Writing related messages into a busy channel at "top level" makes discussions less focused and less useful. For task-oriented channels, use threads to organize conversations. This helps keep more topics visible at a given time.

  • Put screenshots, GIFs, and recreations in threads
  • Consider dividing longer posts so folks can opt in or ignore as they see fit
  • In both cases, leave breadcrumbs making it clear there is more information in the thread
    • "I'll provide more context in thread"
    • "See screenshot / GIF in thread"

Use emojis to represent states

Use emojis to convey useful information (especially on top level messages). This can help folks from having to "unfold" a thread, because they can tell that an issue is solved or pull request is merged.

Examples:

  • 👀 - looking
  • 💬 - commented
  • ✅ - approved (or done)
  • ⛙ - merged
  • 🫡 - will do
  • 📈 - numbers going up
  • Do not write “Wasn't this bug reported in #idiomatic-rustaceans?”
+ + + + +
▶ Tasks for this exercise:
a) Answer these questions from the messaging guidelines:
(i) For which kind of channels do they recommend using threads?
(ii) What three things should go in threads?
(iii) Which emoji stands for "merged"?
b) Please reproduce word for word the part of the messaging guidelines that opens with the words containing "Use emojis to convey" and closes with "request is merged.".
The items that follow the messaging guidelines come from a separate source.

▶ Material supplied:
+ + + + +
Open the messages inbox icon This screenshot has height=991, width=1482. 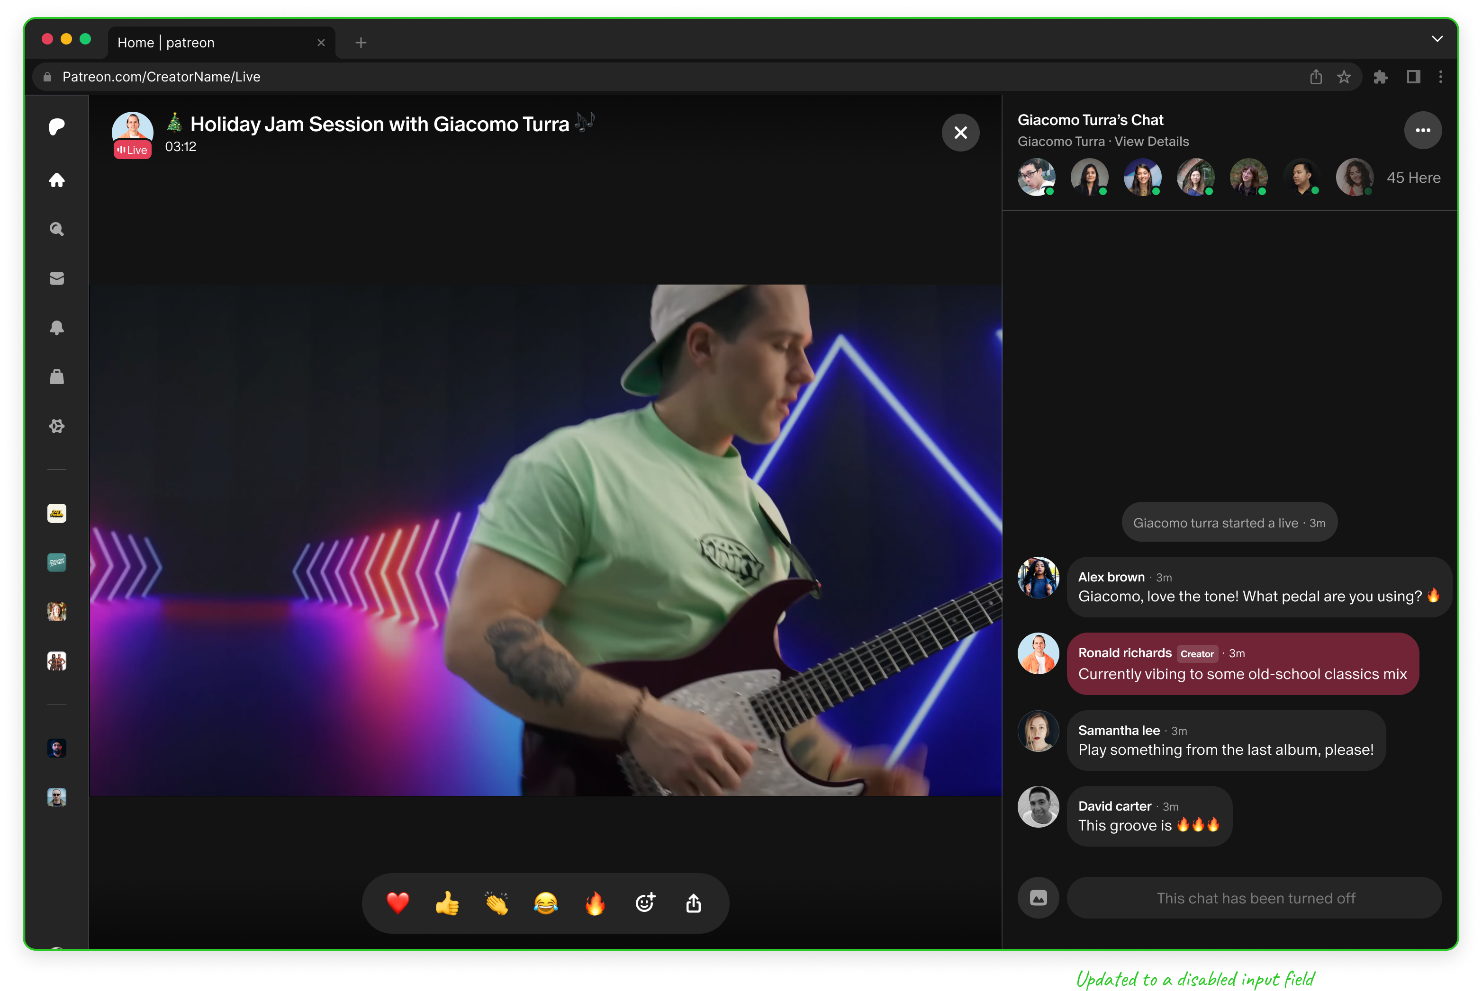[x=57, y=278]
+ + + + +
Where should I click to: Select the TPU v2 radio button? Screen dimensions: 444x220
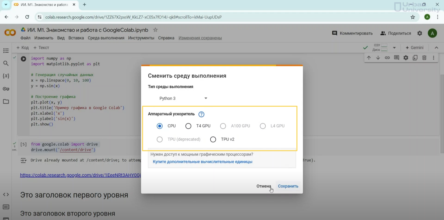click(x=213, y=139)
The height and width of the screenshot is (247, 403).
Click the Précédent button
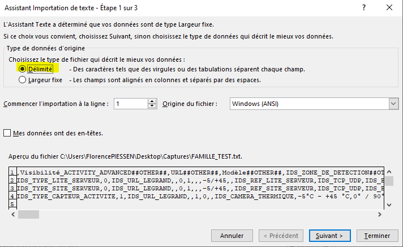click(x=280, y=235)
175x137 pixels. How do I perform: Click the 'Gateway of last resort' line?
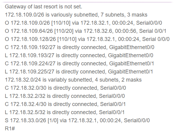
+ + + + +
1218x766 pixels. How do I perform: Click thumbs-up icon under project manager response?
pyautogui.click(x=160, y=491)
+ + + + +
▶ Exercise responses:
a)
(i) Task-oriented channels
(ii) Screenshots, GIFs, and recreations
(iii) ⛙

b)
Use emojis to convey useful information (especially on top level messages). This can help folks from having to "unfold" a thread, because they can tell that an issue is solved or pull request is merged.